Monday, March 12, 2007

"Imagination Unleashed" Quilt Show

I thought I'd share a few quilts from the contemporary quilt show I saw on Saturday. But first, here's my Internet acquaintance, Nikki, and me meeting for the first time. Our paths crossed in the great blogosphere, with art quilting and Idaho/WA being our common link. I so enjoyed viewing the show with her, especially because she could tell me a bit about many of the quilters represented - all of which were unfamiliar names to me who has so recently been transplanted from the Midwest quilting scene. Nikki quickly moved from acquaintance to friend over the course of the afternoon, and I look forward to getting together with her again.

The Show was judged by Cynthia Corbin who not only brought along some of her own work for display, but also circulated and chatted with quilters at the show. I was particularly interested in how she had quilted her work, using closely spaced parallel lines, sometimes straight, sometimes slightly curved, and in one piece some of both. She pointed out that she almost exclusively uses cotton thread for quilting, feeling the sheen of rayon or metallic would detract from her abstract work. She also noted that she is more concerned with the value of the thread rather than the color. If she's just interested in texture, then she'll keep the value very close to the value of the quilt top.

I think the quilt shown above impressed me the most. (As always, click on any picture for a larger view.) It's "Green With Envy" from Pam Mostek's Paintbox series. My apologies to Pam - I don't think the color in this picture captures the rich depth of her quilt in person. A lot is going on here, but those things aren't screaming for individual attention. It all blends so well to give this work a complexity that invites further exploration. It wasn't until I viewed it from across the room that I noted the one design device that I think really sets this quilt apart.
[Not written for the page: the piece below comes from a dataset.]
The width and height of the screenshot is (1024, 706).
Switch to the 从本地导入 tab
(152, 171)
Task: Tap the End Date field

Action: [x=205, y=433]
Rather than the predictable vertical and horizontal lining up of the circles, Pam has tilted the whole thing slightly. It makes for a much more interesting composition. Pam is no slouch - visit her website here to learn more about her quilts, fabric line and books.
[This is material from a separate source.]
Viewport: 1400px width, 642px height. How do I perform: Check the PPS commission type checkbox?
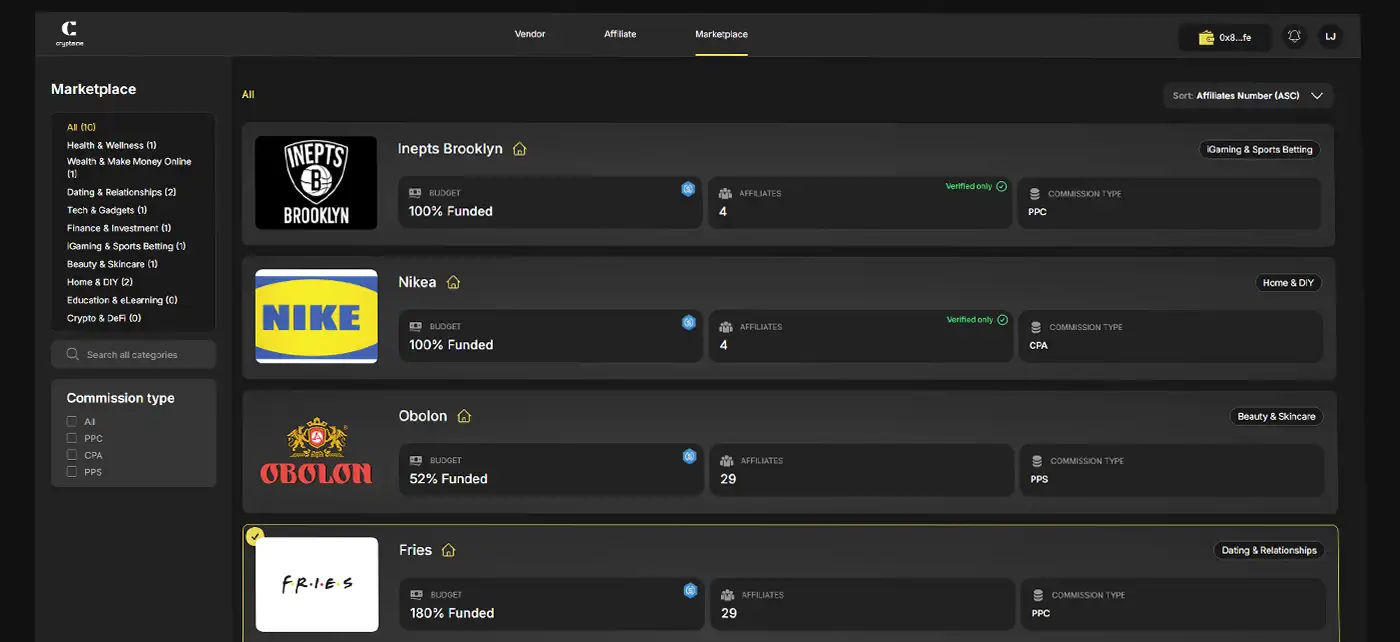72,472
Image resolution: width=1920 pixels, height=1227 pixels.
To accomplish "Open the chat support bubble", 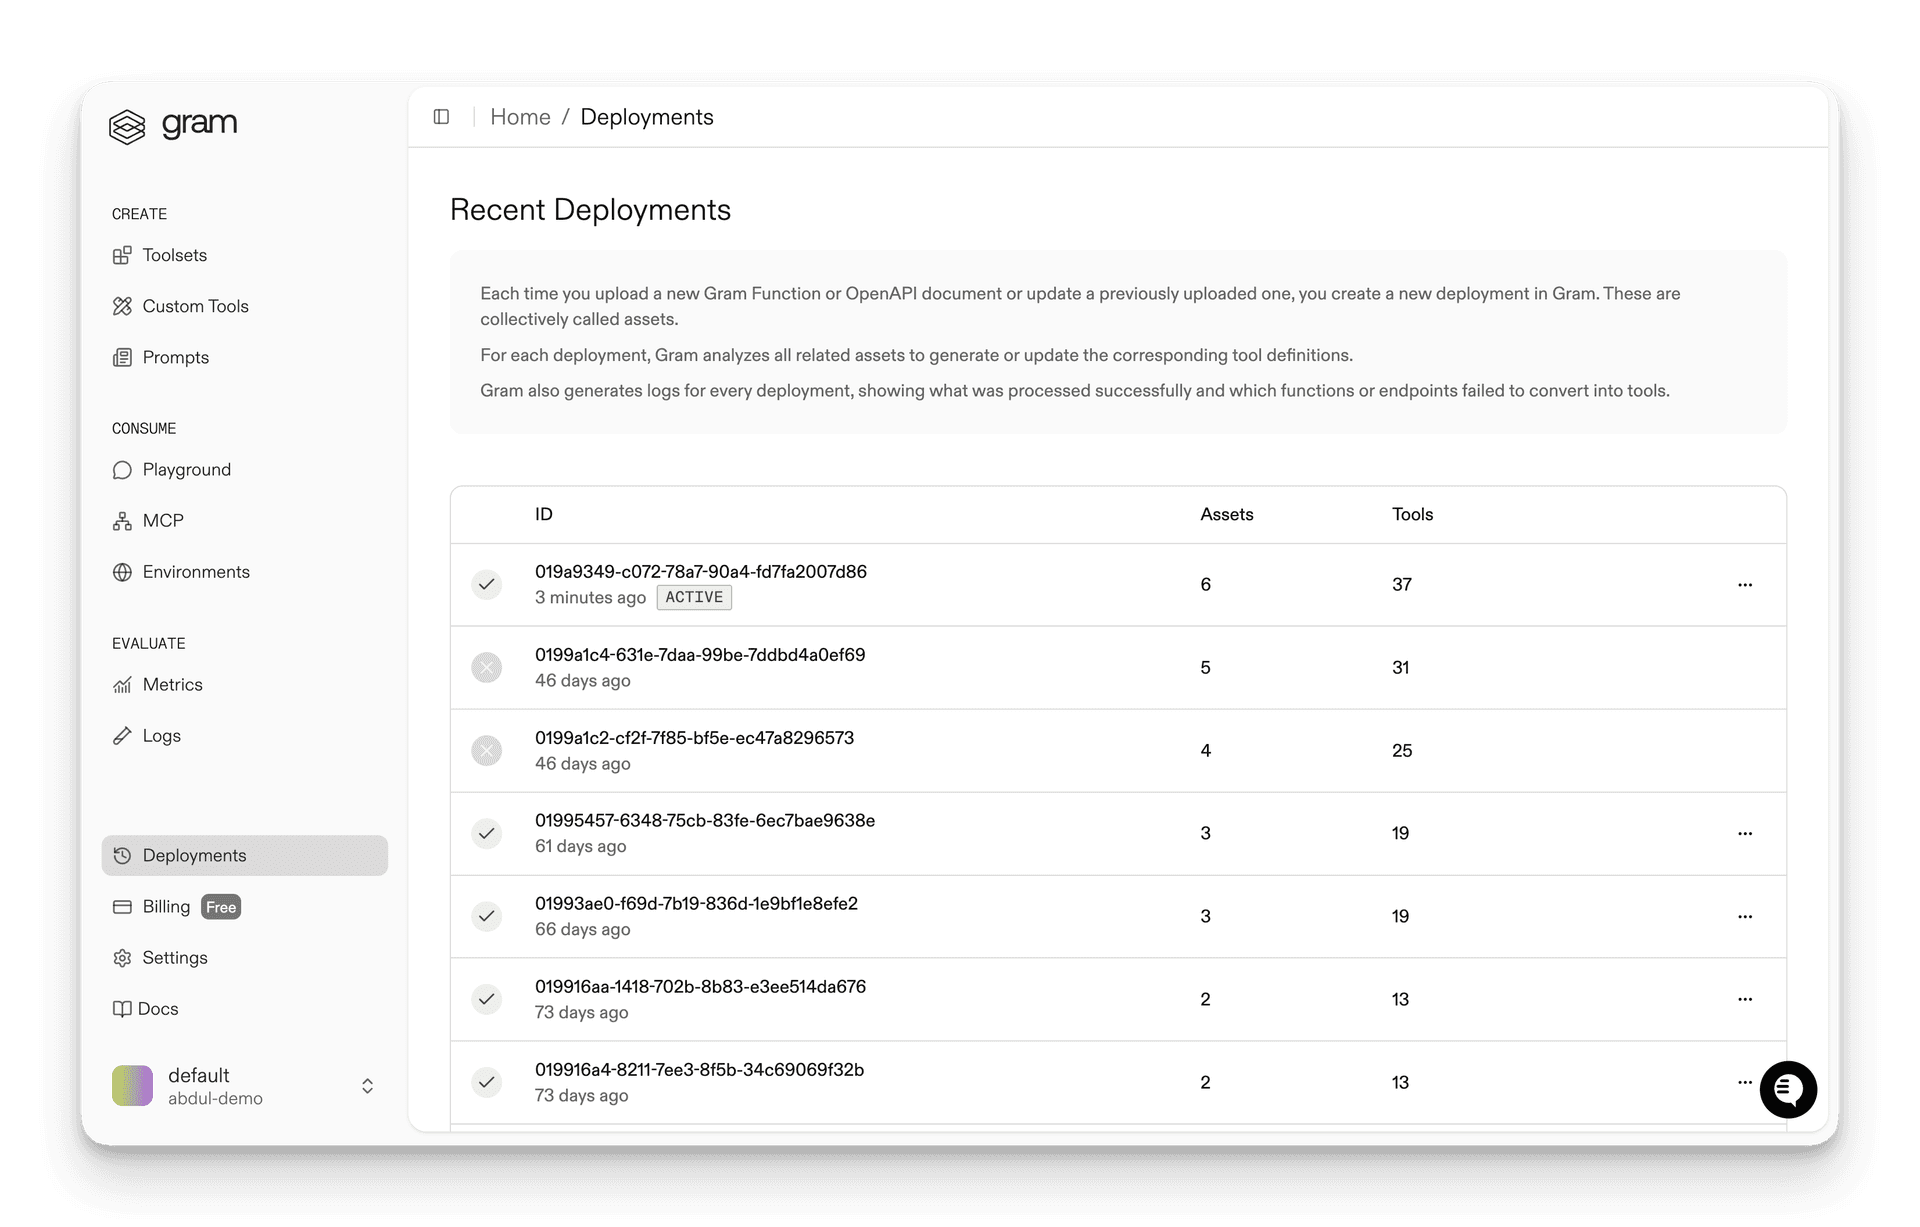I will (1789, 1089).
These two quilts spoke to me because of their very graphic nature. Each are about 5 feet high I'd guess. The one on the left is "Fences Two #9" by Borg Hendrickson. This quilt was included in an exhibit at the American Art Company in Tacoma. See the review of the exhibit here. It was mentioned that she had taken a workshop with Nancy Crow and I felt I could see that influence in this quilt. As for the quilt on the right, there was no information pinned to it, so I can't tell you more about it except that it had the added surprise of some very subtle beadwork.

This last quilt is another one I failed to get more information about. I was interested in it because it is similar to the design of my challenge quilt here, but such a different feel. I think this one has more sophistication because of the toned and more satuated palette, not to mention the additional detail. But mostly I had to sigh because she had quilted the water exactly as I had intended to quilt mine, but for some reason, I ended up doing something different that I didn't care for but didn't have time to change. Her water quilting is lovely and provides the effect and mood I was looking for.
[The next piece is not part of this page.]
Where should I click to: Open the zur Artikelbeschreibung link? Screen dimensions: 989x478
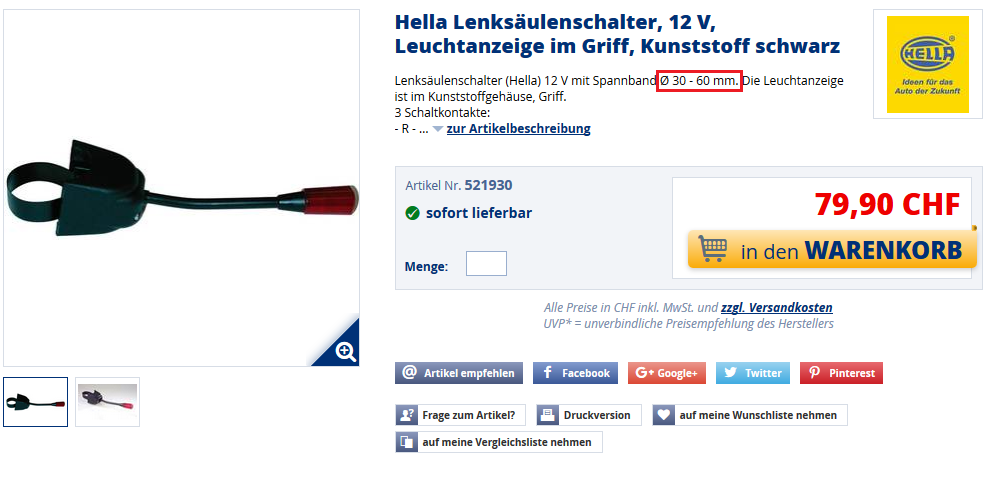point(518,129)
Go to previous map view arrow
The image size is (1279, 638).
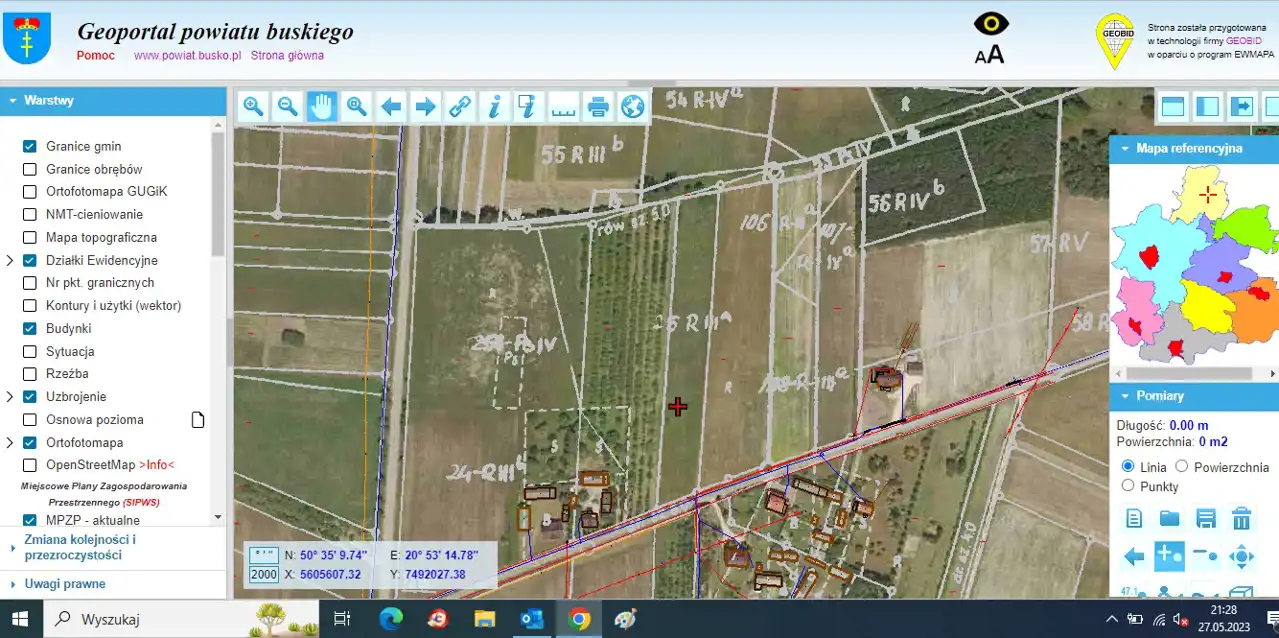pos(391,106)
There were other well-done quilts, a few bad ones, and a number that seemed to bolster the current discussion about the drawbacks of this type of show as well as who it benefits. For someone who has never or seldom viewed anything other than a traditional quilt show, it would be an eye opening, even though the offerings were uneven. For the fledgling art quilter, it would be a perfect venue to get her work out there and gain some valuable critiquing from an art quilter judge. There's nothing like seeing your work along side more experienced and professional quilters, too, for sizing up where you stand and how you might improve. For the two who were obviously heads above the rest of the field, perhaps even on a par with the judge, their presence elevated the importance and quality of the entire exhibit, gave them an opportunity to sell work, but surely did not add to their resumes. In this case, I don't think that matters.

By the way, there were a few vendors in attendance, but I managed to walk away from them. Not to say I wasn't tempted by the wonderful range of yarns and other goodies. However, I did come away with a few free beads. Must check out this store some day soon.